The code plots the data points, but the diode-equation needs to be optimized, parameters retrieved, and the optimized equation plotted.

EDIT: Now inserted the attempt to make scipy optimize the implicit function

1
Please include your best attempt at the SciPy implementation. This is likely to get you more help, and will help you show up on searches.Prune

1 Answers

0
votes

It would be helpful to post the data somewhere and to give the nature of the failure you get. That is, does Python give an exception, does the fit give an error message, or does the fit run to completion but the fit is simply "not good"?

You definitely want to give initial values for fit parameters. It is beyond comprehension that scipy.optimize.curve_fit() allows users to not specify starting values -- it should be an error to not specify initial values. Non-linear curve fitting problems are generally not global optimizations, work by refinement of the starting values, and are often sensitive to initial values (especially when an exponential decay is involved). FWIW, the initial values used when you do not explicitly state the initial values is "1" for all parameters. Is this a good default value? No, it is not.
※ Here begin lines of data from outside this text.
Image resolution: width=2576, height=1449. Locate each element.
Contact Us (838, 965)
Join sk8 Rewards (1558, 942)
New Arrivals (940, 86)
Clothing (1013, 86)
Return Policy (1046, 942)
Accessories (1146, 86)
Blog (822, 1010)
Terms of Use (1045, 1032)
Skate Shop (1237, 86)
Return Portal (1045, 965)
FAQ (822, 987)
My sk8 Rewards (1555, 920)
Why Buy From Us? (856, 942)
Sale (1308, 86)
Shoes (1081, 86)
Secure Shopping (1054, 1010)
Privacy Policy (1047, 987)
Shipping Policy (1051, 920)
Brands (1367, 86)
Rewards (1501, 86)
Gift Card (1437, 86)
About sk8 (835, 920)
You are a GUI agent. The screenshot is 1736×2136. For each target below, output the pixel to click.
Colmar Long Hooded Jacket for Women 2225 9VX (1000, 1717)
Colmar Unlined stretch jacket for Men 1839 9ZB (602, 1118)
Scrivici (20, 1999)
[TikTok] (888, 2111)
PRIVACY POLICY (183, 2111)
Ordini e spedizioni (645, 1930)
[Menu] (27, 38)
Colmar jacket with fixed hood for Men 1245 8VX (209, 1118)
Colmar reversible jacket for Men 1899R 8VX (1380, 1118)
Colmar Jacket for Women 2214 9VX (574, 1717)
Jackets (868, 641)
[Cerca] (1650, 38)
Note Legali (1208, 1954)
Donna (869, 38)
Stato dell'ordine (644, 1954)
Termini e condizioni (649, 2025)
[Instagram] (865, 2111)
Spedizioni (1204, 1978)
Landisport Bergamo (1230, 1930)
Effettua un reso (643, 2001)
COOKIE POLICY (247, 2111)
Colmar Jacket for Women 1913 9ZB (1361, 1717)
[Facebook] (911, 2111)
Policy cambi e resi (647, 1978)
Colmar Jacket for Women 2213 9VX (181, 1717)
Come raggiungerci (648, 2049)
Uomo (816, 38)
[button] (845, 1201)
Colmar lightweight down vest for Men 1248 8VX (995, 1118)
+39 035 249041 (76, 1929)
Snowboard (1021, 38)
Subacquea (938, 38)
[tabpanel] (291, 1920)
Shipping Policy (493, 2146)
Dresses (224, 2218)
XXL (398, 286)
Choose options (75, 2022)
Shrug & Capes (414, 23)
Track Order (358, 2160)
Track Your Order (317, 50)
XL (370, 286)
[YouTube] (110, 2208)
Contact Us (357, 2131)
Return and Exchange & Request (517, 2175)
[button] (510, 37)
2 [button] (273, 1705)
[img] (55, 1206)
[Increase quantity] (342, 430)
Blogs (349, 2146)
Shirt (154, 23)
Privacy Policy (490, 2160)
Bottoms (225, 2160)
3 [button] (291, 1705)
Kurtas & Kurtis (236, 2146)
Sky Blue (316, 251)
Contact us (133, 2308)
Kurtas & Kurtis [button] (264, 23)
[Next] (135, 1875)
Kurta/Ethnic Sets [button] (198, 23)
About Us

I also think you have a potentially more serious issue. Your model for "y" is transcendental: "y" depends on "y". I don't recognize the formula you're using, but I can believe the I-V curves for diodes are transcendental. Unless your value for your d parameter is << 1, I think your model will be unstable. You may want to ensure that d is bounded to be << 1, and almost certainly do not want to start with d=1.

That is probably not the sort of answer you were looking for, but I hope it helps get you on the right path.